In a tweet clearly designed to show she was not being knocked off course, May said: “Productive Cabinet meeting this morning – looking ahead to a busy week. And sending our best wishes to @England for tomorrow!”

Trump also added to the sense of chaos surrounding the Government when he described the UK as being in “turmoil” and said it was “up to the people” whether or not May remains in power.

Speaking as he prepared to depart for a European trip during which he will meet the PM at the Nato summit in Brussels and then make his first visit to the UK as president, Trump insisted he got along with May “very well”.

But he suggested he might take time during his UK visit to speak with Johnson, who he described as “a friend of mine”.

Answering questions from reporters on the lawn of the White House as he and his wife Melania prepared to board the Marine One Presidential helicopter, Trump said that the UK “certainly has a lot of things going on”. He said: “It’s going to be an interesting time in the UK and an interesting time at Nato. We will work it out and all countries will be happy.

“So I have Nato, I have the UK -– that’s a situation with turmoil.”

Asked whether May should be replaced as Prime Minister, the US president replied: “Well that’s up to the people. I get along with her very well, I have a very good relationship with her. That’s certainly up to the people, not up to me.”

Trump said he had not spoken with May, adding: “Boris Johnson is a friend of mine. He’s been very, very nice to me, very supportive. Maybe I’ll speak to him when I get over there. I like Boris Johnson, I’ve always liked him.”

After an early-morning Cabinet meeting, the PM went on to a service at Westminster Abbey to mark the 100th anniversary of the RAF and later joined German Chancellor Angela Merkel for a summit in London on the future of the Balkans.
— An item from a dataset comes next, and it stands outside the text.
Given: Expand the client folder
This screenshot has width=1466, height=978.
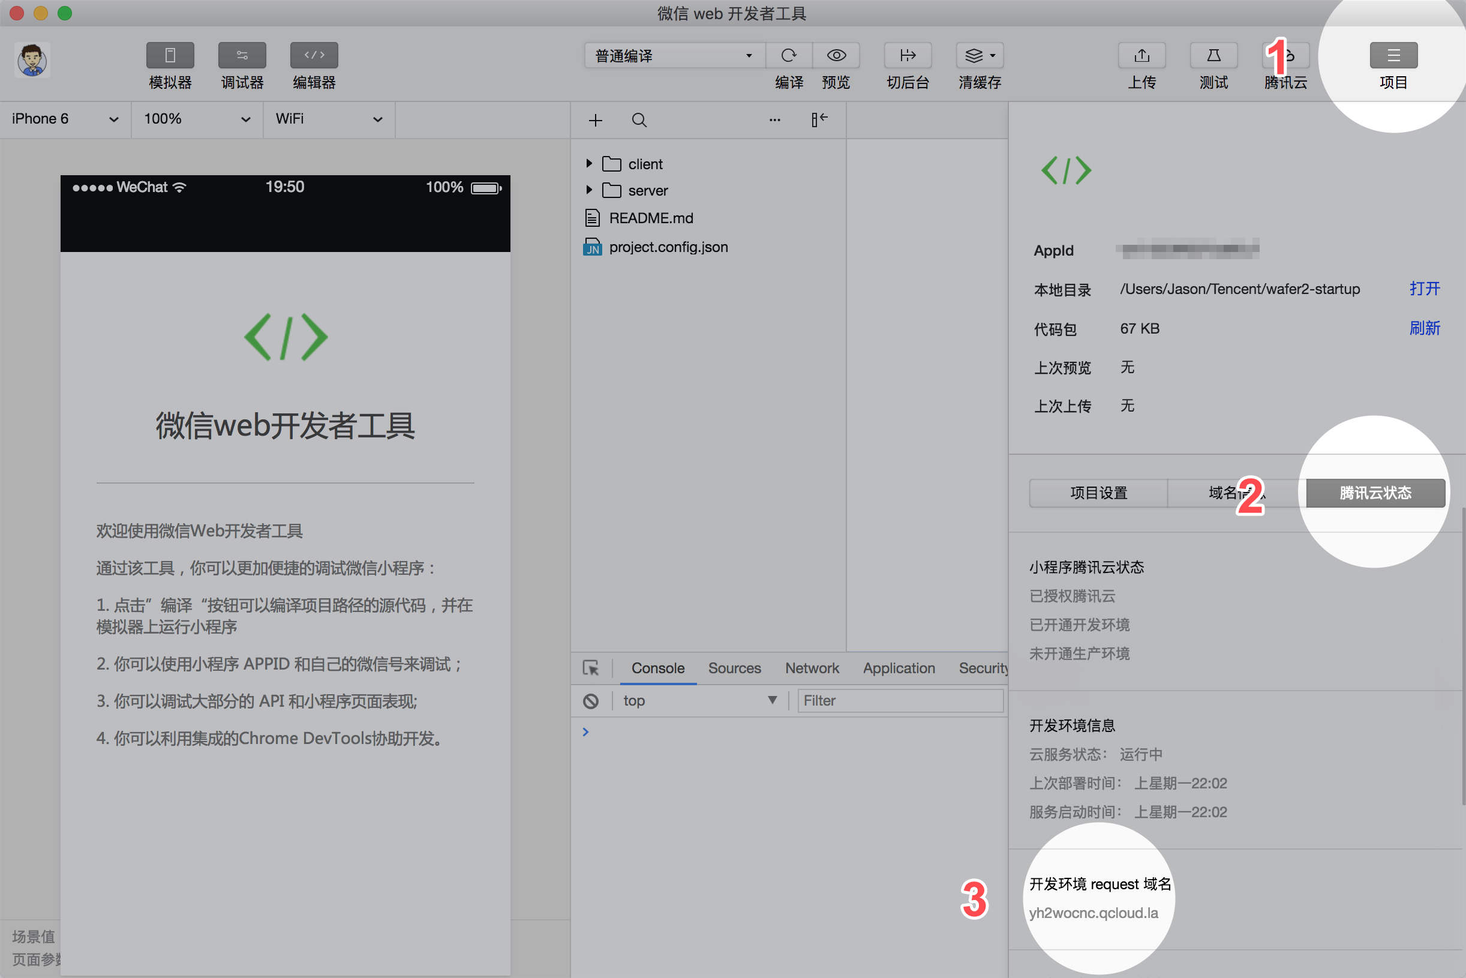Looking at the screenshot, I should click(x=589, y=163).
Among Tory Brexiteers, there was deepening anger at the proposals agreed at Chequers, which they branded “Brexit in name only”.

However it was unclear whether they had the numbers to force a leadership challenge. Under party rules, 48 Tory MPs, 15% of the party’s 316-strong representation in the Common, must write to the chairman of the backbench 1922 Committee, Sir Graham Brady, to trigger a no-confidence vote.

Former leader Lord Howard said a bid to oust May would be “extremely foolish and extremely ill-advised”.